Texte à lire:
Attention à bien respecter l’obligation de discrétion et de secret

obligation de discrétion et de secret

Attention à bien respecter l’obligation de discrétion et de secret

D’après le code du travail, les membres du comité social et économique sont tenus au secret professionnel et à une obligation de discrétion à l’égard des informations présentant un caractère confidentiel et données comme telles par l’employeur. Reste à savoir ce qui peut être estampillé « Confidentiel » par l’employeur.

Tous les membres du CSE sont tenus à une obligation de discrétion et à une obligation de secret professionnel


Afin de protéger l’entreprise contre toute fuite d’informations stratégiques, le code du travail prévoit que tous les membres du CSE sont soumis à une obligation de discrétion à l’égard des informations présentant un caractère confidentiel et données comme telles par l’employeur. Ils sont également tenus au secret professionnel pour toutes les questions relatives aux procédés de fabrication (C. trav., art. L. 2315-3).

Cette obligation de discrétion est une véritable contrainte pour les membres du CSE car elle les
empêche de jouer leur rôle de représentants du personnel. Toujours est-il qu’il faut aussi savoir l’invoquer et essayer d’en tirer profit lorsque l’employeur refuse de leur fournir des informations ou de répondre à certaines de leurs questions en invoquant, par exemple, un risque pour l’entreprise ou un risque d’atteinte à la vie privée des salariés. C’est justement pour éviter que ces risques ne se réalisent que l’obligation de discrétion existe

Sont également concernés par ces obligations :
les différents experts auxquels le CSE peut recourir : expert-comptable, expert technique, expert libre et expert santé/sécurité (C. trav., art. L. 2315-84) ;
les experts et les techniciens que l’employeur peut adjoindre aux différentes commissions du comité social et économique (C. trav., art. L. 2315-45) ;
les collaborateurs chargés d’assister l’employeur dans le cadre des réunions de la commission santé, sécurité et conditions de travail (C. trav., art. L. 2315-39) ;
les membres du comité social et économique central, du comité de groupe, du comité d’entreprise européen et du comité de la société européenne ;
les représentants du comité social et économique au conseil d’administration ou de surveillance de la société (C. com., art. L. 225-37 et L. 225-92).

Les représentants du CSE au conseil d’administration ou de surveillance ont-ils le droit de révéler aux membres du comité les informations qui ont été données comme confidentielles au cours de la réunion du conseil d’administration ou de surveillance ? A priori, oui. Il vaut mieux le faire en réunion de CSE en demandant à l’employeur de rappeler que ces informations sont confidentielles.

L’obligation de discrétion ne peut jouer que si l’information présente un caractère confidentiel et est donnée comme telle par l’employeur


Pour qu’on puisse interdire au CSE de diffuser une information, celle-ci doit présenter un caractère objectivement confidentiel. C’est le cas lorsqu’elle n’est pas déjà connue du public ou du personnel ou que sa divulgation pourrait nuire aux intérêts de l’entreprise.

Consigne donnée 1: D'après le texte sur l'obligation de discrétion et de secret, à quelles questions s'applique le secret professionnel des membres du CSE ?
Consigne donnée 2: Poursuivez le texte sur l'obligation de discrétion et de secret à partir de sa dernière phrase.

Segment de données:
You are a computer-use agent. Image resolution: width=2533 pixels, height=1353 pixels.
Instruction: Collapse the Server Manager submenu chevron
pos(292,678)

Résultat final 1: Aux questions relatives aux procédés de fabrication.

Résultat final 2:
Il peut s’agir des orientations stratégiques, d’études de marché, de projets de nouveaux produits, d’une réponse à un appel d’offres, etc. En revanche, un projet de licenciement économique, de réorganisation ou d’externalisation pourrait difficilement être considéré comme confidentiel. Un risque de mauvaise ambiance ou d’inquiétude, ce n’est pas suffisant pour justifier la confidentialité. Pourtant, parfois, il est demandé aux élus de se taire tant que les managers n’auront pas informé les salariés.

En ce qui concerne l’obligation de discrétion à l’égard des informations de la BDESE, l’employeur doit indiquer de quelles informations il s’agit ainsi que la durée du caractère confidentiel. Il faudra veiller à ce que la direction ne cherche pas à tout rendre confidentiel, empêchant ainsi les élus d’informer les salariés. Plan de développement des compétences, bilan social, comptes de l’entreprise… peuvent difficile

C’est à l’employeur de dire expressément aux membres du comité social et économique que l’information est confidentielle


L’obligation de discrétion n’a rien d’automatique. Il faut une déclaration expresse de la part de l’employeur au moment de la remise des documents ou de la présentation du projet. Cette déclaration doit être actée au PV de réunion (CA Versailles, 31 mars 2010, no 09/09954).

Si rien dans le PV n’indique que telle ou telle information avait un caractère confidentiel, l’employeur ne pourra pas reprocher à un élu du CSE de l’avoir divulguée (Cass. soc., 12 juill. 2006, no 04-47.558).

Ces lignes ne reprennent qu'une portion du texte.